As the Covid-19 pandemic threatens to hinder businesses across the country, the government has announced an unprecedented support package to help companies and their shareholders survive these challenging times.
Following widespread criticism of the Coronavirus Business Interruption Loan Scheme (CBILS) which saw a small fraction of applicants successfully secure funding, the government subsequently introduced the Bounce Back Loan Scheme (BBLS) as an alternative.
What are Bounce Back Loans?
As the name suggests, Bounce Back Loans are designed to help Britain’s SMEs weather the current government-imposed restrictions on business, and give them the resources to ‘bounce back’ quickly once trade is permitted to resume.
Aimed at small businesses, the BBLS give companies access to loans worth up to 25% of its turnover, up to a maximum of ?50,000. They are provided interest-free for the first 12 months, with a competitive rate of 2.5% levied afterwards and fixed for up to six years. The government provides security for 100% of the loan amount, lowering the risk to lenders.
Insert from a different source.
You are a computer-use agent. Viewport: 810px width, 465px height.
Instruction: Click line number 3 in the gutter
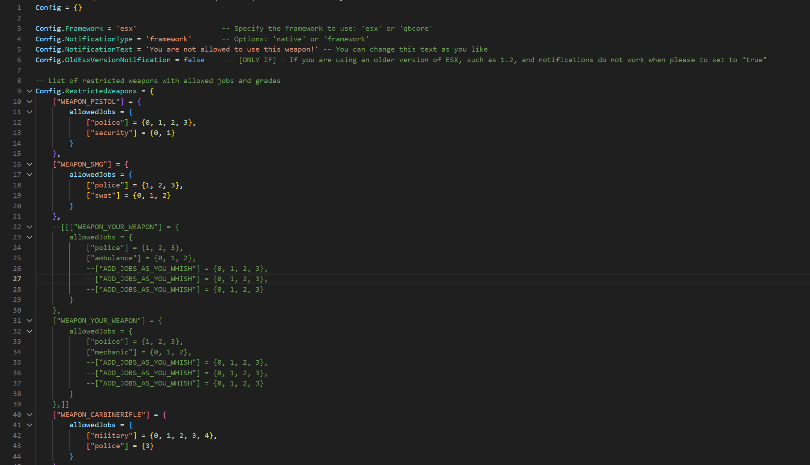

Chancellor Rishi Sunak, promised the application process would be swift, with companies able to receive funds within 24 hours of applying. However, so far, the loans have failed to live up to these lofty expectations.
Struggling to access a Bounce Back Loan?
In spite of the government’s assurances of a much smoother application process than that experienced by CBILS applicants, unfortunately the reality has seen many company directors struggle to get a Bounce Back Loan, finding themselves once more locked out of the help on offer.